A palazzo vescovile a Imola si aprono le porte del Museo delle carrozze

Imola

IMOLA. Il Palazzo vescovile di Imola arricchisce ulteriormente il proprio percorso espositivo, con il restauro del Museo delle carrozze. Sarà il presidente dell’Istituto per i beni culturali della Regione Emilia-Romagna Roberto Balzani a tagliare il nastro, sabato prossimo, alle 17.30.

Il locale e l’esposizione

«Il Museo delle carrozze si trova nel lato sud del cortile delle scuderie, in uno dei locali adibiti a rimessa, dal 1962», spiega Marco Violi, vicedirettore del Museo diocesano, che ha curato l’apertura dei nuovi locali. «Vi sono custodite due berline di gala settecentesche di proprietà dei vescovi imolesi, utilizzate - almeno dal 1765 - anche per il trasporto dell’immagine della Madonna del Piratello in caso di maltempo».

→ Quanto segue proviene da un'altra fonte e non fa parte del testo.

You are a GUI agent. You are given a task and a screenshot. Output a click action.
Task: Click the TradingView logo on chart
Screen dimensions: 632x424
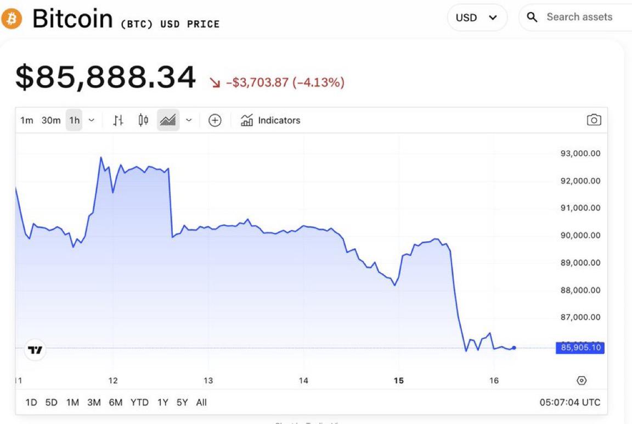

L’ambiente «voltato a crociera e sostenuto da quattro massicci pilastri su cui originariamente venivano appesi i finimenti per i cavalli, è stato ristrutturato, fornito di un impianto di illuminazione a led e dotato di una vetrina in cui sono ospitate nove livree sette-ottocentesche indossate dai valletti e dai cocchieri in servizio nel Palazzo vescovile, in eccezionali condizioni conservative», aggiunge Violi. «Vi sono esposti anche alcuni copricapi coordinati alle livree e il modello in legno dell’imponente Cadillac per il trasporto dell’immagine della Madonna del Piratello, adattata su progetto dello scultore imolese Giovanni Vighi nel 1964».

Due curiosità

«Le carrozze sono due perché le regole cerimonali prevedevano che un cardinale dovesse avere sempre un seguito con sé. E nel passato il vescovo di Imola è stato quasi sempre anche un cardinale», spiega Andrea Ferri, vicedirettore dell’Archivio diocesano. «Quando una delle due carrozze trasportava la Madonna del Piratello, la seconda la seguiva come segno di omaggio, dovuto ancora di più alla Madonna se già previsto per un cardinale». Inoltre, «una carrozza è stata ridipinta di marrone perché è appartenuta al vescovo Paolino Giovanni Tribbioli, che era un cappuccino» continua Ferri. «Sempre secondo il cerimoniale, gli abiti e gli altri accessori appartenenti a un vescovo membro di un ordine religioso dovevano uniformarsi al colore della sua veste, in questo caso il saio marrone».

Ritornare alle radici

«Non si tratta esclusivamente di una curiosità storica. Né di ammirare qualche cosa di bello», continua monsignor Giuseppe Signani, prefetto del Palazzo vescovile. «E’ un ritorno alla presenza viva di Maria nella storia di questa città. E’ assolutamente fondamentale ritornare alle proprie radici».